Sarışının biri kütüphaneye girmiş ve direk bankoya yönelerek görevliden bir hamburger, bir kola, birde patates kızartması istemiş. Görevlinin saf saf yüzüne baktığını gören sarışın bu sefer daha yüksek sesle;
– ”Anlatamadım galiba beyefendi, bana bir hamburger, bir kola, birde patates kızartması” demiş.
Artık iyice sinirlenen görevli;
– ”Hanfendi burası kütüphane!” demiş.
Sarışının yüzü kıpkırmızı olmuş, özür dileyip çok çok kısık bir sesle fısıldayarak;
– ”Pardon pardon, bana bir hamburger, bir kola, birde patates kızartması”

 

Durumu anladık da…

Bir profesör 3 kız öğrencisinin ” durum degerlendirmesi” yeteneklerini sınamak istemiş… Durumu anlatmış üçüne de ..

-“Denizde bir salın üzerinde yarı çıplak ve yapayanlızsınız. Birden içi erkek dolu bir teknenin size doğru geldiğini görüyorsunuz. Hallerinden belli, bu balıkçı teknesi aylardır denizde ve hiçbiri aylardır kadın yüzü görmemiş. Hepsi aç kurt gibi size bakıyor.
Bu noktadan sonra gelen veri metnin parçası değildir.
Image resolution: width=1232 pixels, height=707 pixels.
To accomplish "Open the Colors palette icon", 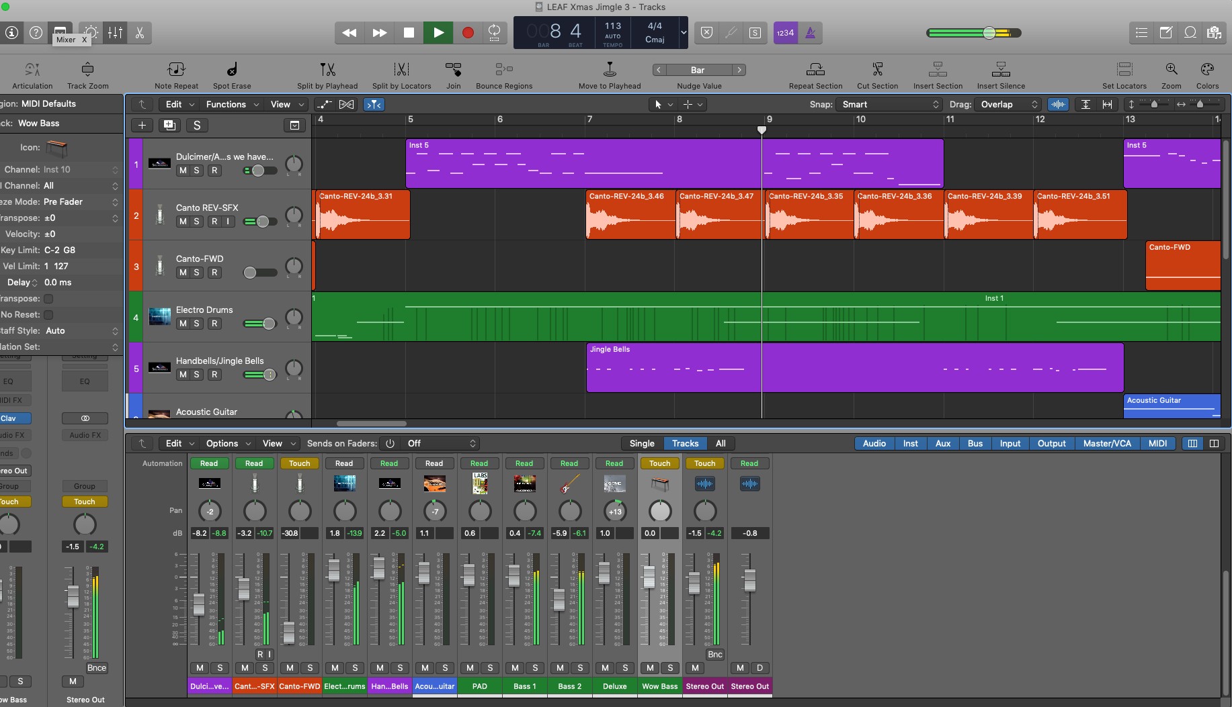I will click(1207, 70).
Sorunu çözmek için ne yaparsınız. ?”

Kumral kız yanıt vermiş…

-” Salın yönünü akıntıya doğru çevirir, kaçmaya çalışırım…”
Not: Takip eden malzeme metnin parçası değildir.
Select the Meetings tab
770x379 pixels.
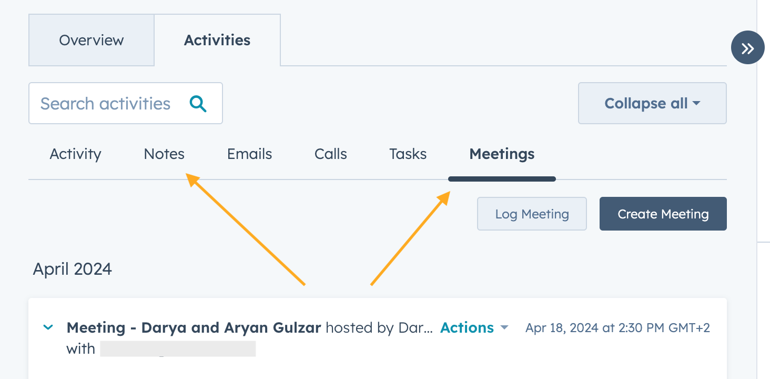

Esmer olan daha kabadayı çıkmış…

-” Yanımda bir rambo bıçağı var. Ona sıkı sıkı sarılır, bakalım sala atlayacak erkek kimmiş beklerim…”
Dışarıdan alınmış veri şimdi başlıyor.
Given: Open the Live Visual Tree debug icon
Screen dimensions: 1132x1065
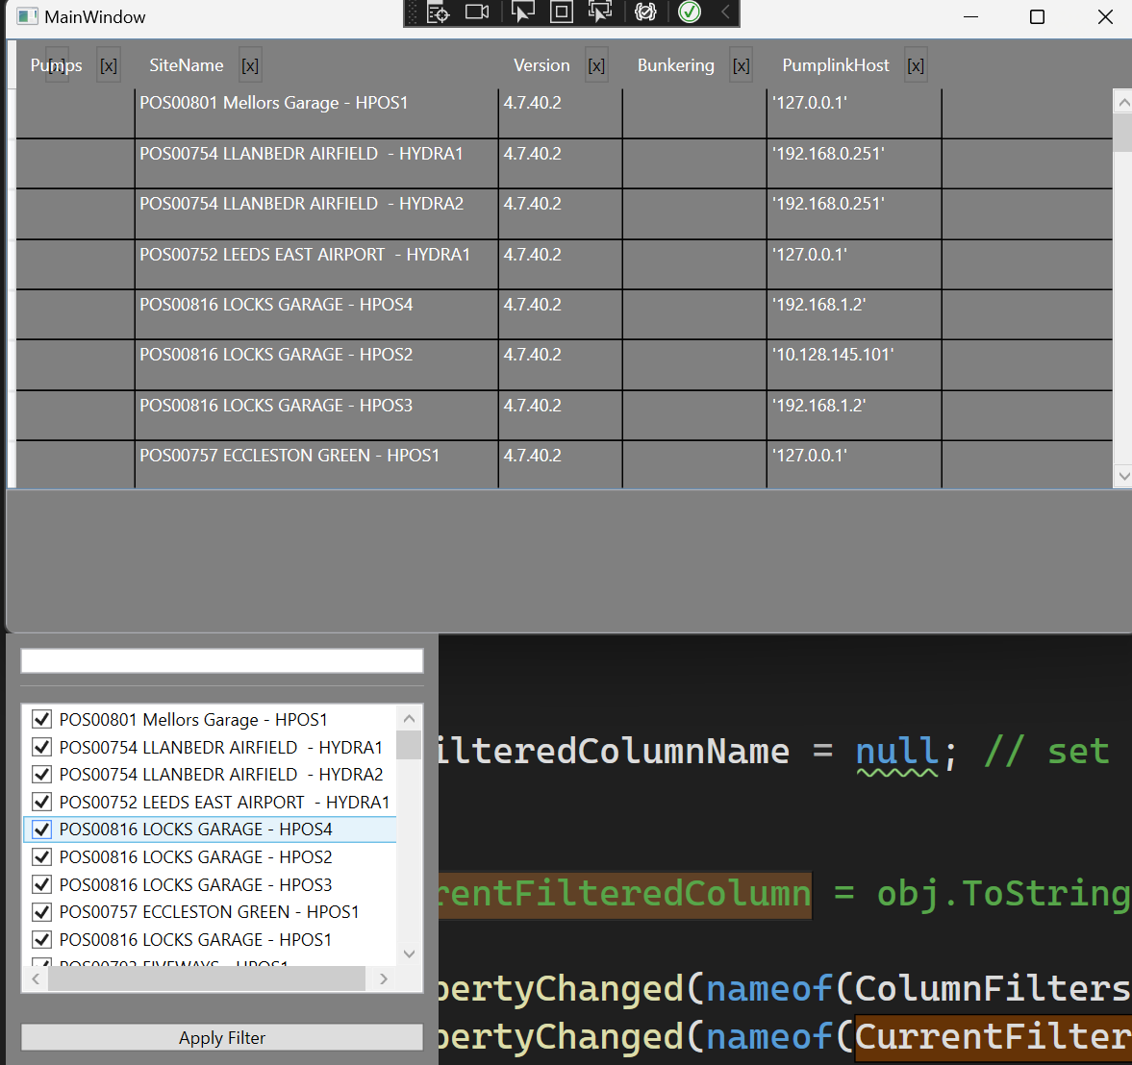Looking at the screenshot, I should tap(438, 12).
Sarışın başını iki yana sallamış…

-” Durumu anladık Hocam da , sorun ne?”

 

bu benim!

İki sarışın yolda yürürken yerde bir makyaj aynası gözlerine ilişir.
ilk sarışın kapağını açar ve bakar :
– Resimdeki yüz bana çok tanıdık geldi şekerim… der.
Sıra ikinci sarışındadır, aynayı arkadaşının elinden çekistirir ve şöyle der:
– Tabii ki tanıdık gelecek aptal, bu benim…

 

Bi bakıyım

Sarışın bomba partinin en önemli kişisi oluverdi birden. Hemen tüm erkekler etrafına toplanıverdiler. Köşede bir kadın kocasının kulağına fısıldadı:
“Anlamıyorum, erkekler onda ne buluyorlar?”
“Ben de…” dedi adam ve ekledi.
“Gidip bir yakından bakayım.”

 

eller havaya

Bir sarışın, bir kızıl ve bir esmer kız yanmakta olan bir binanın çatısında mahsur kalmışlar. İtfaiye hemen olay mahalline gelmiş, gerekli cihazları çıkarmış. Çatıdan atlayanları tutmak için yanlarında getirdikleri çarşafı tuttuktan sonra, çatıya doğru seslenmişler;
– ”Atlayın bu tek şansımız”.
Esmer olan kız çatının kenarına kadar gelmiş ve kendisini aşağıya bırakmış. Tam çarşafa gelirken, itfaiyeciler birden çarşafı kenara çekmişler. Esmer kız domates salçası gibi yere yapışmış. İtfaiyeciler tekrar çatıya seslenmişler;
– ”Hadi atlayın yoksa kurtulamayacaksın”. Kızıl saçlı aşağıya bağırmış;;
– ”Atlamam biraz önce yaptığınız gibi çarşafı çekersiniz siz”. İtfaiyeciler;
– ”Hayır çekmeyiz biz sadece esmerler için bunu yaparız”.
Böyle söylenince, kızıl saçlı da kendisini çatıdan aşağıya bırakmış. İtfaiyeciler esmer kızda olduğu gibi yine aniden çarşafı kenara çekince, kızıl saçlı’da elmalı kek gibi yere serilmiş.
Çatıda sadece sarışın kalmış. İtfaiyeciler daha önce’de yaptıkları gibi;
– ”Atla atla yoksa yanarak öleceksin”.
Sarışın;
– ”Kesinlikle atlamam iki arkadaşım atladığında çarşafı çektiniz, ben atlarken’de çekersiniz”.
İtfaiyeciler;
– ”Kesinlikle çekmeyeceğiz söz veriyoruz”.
Sarışın kız;
– ”Bakın, sizin çarşafı çekmeyeceğinize güvenemiyorum. Şimdi çarşafı yere bırakın ve etrafından çekilin”…

Kategoriler
Eğlence Fıkralar Geyik Muhabbetleri

Buradan Duyulmuyor

Papaz ,iki metre ilerisinde duran zangoça sormuş .
– ”Gizli gizli sen mi içiyorsun kutsal şarabı?” Zangoçta derin bir sessizlik…İyice köpürmüş
– Papaz: ”Sana soruyorum be adam! Duymuyormusun beni?
-”Hayır burdan hiçbir şey duyulmuyor efendim”
– “Olacak şey mi! İki adım öteden beni duymuyorsun ..” Zangoç bıyık altından gülmüş,
– ” İsterseniz yer değiştirelim anlarsınız…” Yer değiştirmişler. Bu kez zangoç seslenmiş
-”Kilise için toplanan bağışları kim zimmetine geçiriyor?’ Papaz kendi kendine söylenmiş.
-”Hakikaten yahu! Buradan hiç bir şey duyulmuyor.”